Recommendation engines are arguably one of the trendiest uses of data science in startups today. How many new apps have you heard of that claim to “learn your tastes”? However, recommendations engines are widely misunderstood both in terms of what is involved in building a one as well as what problems they actually solve. A true recommender system involves some fairly hefty data science — it’s not something you can build by simply installing a plugin without writing code. With the exception of very rare cases, it is not the killer feature of your minimum viable product (MVP) that will make users flock to you — especially since there are so many fake and poorly performing recommender systems out there.
A recommendation engine is a feature (not a product) that filters items by predicting how a user might rate them. It solves the problem of connecting your existing users with the right items in your massive inventory (i.e. tens of thousands to millions) of products or content. Which means that if you don’t have existing users and a massive inventory, a recommendation engine does not truly solve a problem for you. If I can view the entire inventory of your e-commerce store in just a few pages, I really don’t need a recommendation system to help me discover products! And if your e-commerce store has no customers, who are you building a recommendation system for? It works for Netflix and Amazon because they have untold millions of titles and products and a large existing user base who are already there to stream movies or buy products. Presenting users with recommended movies and products increases usage and sales, but doesn’t create either to begin with.
There are two basic approaches to building a recommendation system: the collaborative filtering method and the content-based approach. Collaborative filtering algorithms take user ratings or other user behavior and make recommendations based on what users with similar behavior liked or purchased.

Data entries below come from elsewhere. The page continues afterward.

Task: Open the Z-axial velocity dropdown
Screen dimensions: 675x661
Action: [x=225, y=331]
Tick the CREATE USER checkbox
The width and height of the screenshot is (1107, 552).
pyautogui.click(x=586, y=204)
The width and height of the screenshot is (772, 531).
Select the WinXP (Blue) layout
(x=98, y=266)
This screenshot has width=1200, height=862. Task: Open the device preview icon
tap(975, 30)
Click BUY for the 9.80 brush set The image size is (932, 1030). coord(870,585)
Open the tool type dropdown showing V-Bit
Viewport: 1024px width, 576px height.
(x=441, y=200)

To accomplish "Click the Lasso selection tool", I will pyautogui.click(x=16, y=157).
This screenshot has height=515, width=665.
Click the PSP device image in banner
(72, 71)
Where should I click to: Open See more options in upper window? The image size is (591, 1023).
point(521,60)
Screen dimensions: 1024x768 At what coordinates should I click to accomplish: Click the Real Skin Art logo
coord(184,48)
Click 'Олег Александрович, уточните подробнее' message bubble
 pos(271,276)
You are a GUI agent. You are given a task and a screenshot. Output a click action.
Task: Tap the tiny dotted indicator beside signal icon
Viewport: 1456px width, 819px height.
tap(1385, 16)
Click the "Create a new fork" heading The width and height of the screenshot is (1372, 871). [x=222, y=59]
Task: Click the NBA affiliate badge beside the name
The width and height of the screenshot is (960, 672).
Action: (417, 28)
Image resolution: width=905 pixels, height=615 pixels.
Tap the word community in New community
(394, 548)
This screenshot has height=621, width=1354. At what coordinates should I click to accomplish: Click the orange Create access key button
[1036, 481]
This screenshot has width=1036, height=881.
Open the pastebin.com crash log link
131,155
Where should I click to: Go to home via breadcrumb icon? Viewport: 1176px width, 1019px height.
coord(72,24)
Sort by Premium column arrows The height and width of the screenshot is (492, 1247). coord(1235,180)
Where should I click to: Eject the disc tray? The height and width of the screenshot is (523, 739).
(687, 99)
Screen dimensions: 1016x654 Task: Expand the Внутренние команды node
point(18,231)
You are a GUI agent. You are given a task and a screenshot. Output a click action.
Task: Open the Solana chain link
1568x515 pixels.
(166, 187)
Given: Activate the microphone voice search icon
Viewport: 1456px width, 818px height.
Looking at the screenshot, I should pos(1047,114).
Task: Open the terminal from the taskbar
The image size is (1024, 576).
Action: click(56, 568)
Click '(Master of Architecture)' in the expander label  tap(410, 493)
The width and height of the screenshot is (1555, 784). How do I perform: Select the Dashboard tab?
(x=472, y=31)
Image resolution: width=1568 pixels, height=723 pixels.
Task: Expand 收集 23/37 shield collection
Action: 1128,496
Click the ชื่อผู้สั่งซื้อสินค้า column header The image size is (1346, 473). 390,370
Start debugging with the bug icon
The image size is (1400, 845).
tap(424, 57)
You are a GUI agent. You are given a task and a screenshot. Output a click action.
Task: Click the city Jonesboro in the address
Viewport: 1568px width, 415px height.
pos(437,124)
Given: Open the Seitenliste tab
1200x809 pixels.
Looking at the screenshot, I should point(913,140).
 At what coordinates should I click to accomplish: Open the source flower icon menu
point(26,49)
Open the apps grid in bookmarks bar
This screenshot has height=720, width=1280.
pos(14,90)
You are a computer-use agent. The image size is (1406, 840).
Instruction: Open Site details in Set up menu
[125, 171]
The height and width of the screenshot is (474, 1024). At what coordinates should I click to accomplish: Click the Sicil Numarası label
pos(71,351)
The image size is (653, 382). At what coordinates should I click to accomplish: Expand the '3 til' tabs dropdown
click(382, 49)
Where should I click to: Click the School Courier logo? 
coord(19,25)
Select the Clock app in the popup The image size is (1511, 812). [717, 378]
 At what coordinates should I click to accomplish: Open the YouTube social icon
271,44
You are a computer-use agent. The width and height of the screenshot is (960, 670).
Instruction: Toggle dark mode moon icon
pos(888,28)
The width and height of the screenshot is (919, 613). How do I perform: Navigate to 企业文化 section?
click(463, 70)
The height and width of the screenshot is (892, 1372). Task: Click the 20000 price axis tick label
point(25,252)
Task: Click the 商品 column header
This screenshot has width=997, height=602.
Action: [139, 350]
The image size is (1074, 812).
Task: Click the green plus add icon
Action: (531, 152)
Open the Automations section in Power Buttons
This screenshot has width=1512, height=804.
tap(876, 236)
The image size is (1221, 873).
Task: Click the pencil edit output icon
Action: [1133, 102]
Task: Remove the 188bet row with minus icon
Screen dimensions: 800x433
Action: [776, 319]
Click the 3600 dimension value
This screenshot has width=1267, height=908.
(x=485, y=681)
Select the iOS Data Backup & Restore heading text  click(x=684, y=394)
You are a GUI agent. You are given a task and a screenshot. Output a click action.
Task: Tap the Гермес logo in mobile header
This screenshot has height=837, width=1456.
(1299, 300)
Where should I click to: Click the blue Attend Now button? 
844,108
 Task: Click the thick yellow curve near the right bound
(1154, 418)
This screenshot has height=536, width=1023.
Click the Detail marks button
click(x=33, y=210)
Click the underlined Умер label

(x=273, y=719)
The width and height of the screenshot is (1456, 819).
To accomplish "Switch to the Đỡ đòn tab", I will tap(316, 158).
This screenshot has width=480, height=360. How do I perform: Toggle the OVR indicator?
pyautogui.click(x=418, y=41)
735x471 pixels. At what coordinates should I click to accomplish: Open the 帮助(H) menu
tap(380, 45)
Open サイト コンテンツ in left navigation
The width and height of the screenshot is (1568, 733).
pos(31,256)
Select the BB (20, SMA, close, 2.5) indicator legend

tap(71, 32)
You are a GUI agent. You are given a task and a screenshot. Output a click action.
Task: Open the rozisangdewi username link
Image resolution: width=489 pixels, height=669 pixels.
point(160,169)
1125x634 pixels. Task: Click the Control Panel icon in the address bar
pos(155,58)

For example, a widely used technique in the Netflix prize was to use machine learning to build a model that predicts how a user would rate a film based solely on the giant sparse matrix of how 480,000 users rated 18,000 films (100 million data points in all). This approach has the advantage of not requiring an understanding of the content itself, but does require a significant amount of data, ideally millions of data points or more, on user behavior. The more data the better. With little or no data, you won’t be able to make recommendations at all — a pitfall of this approach known as the cold-start problem. This is why you cannot use this approach in a brand new MVP.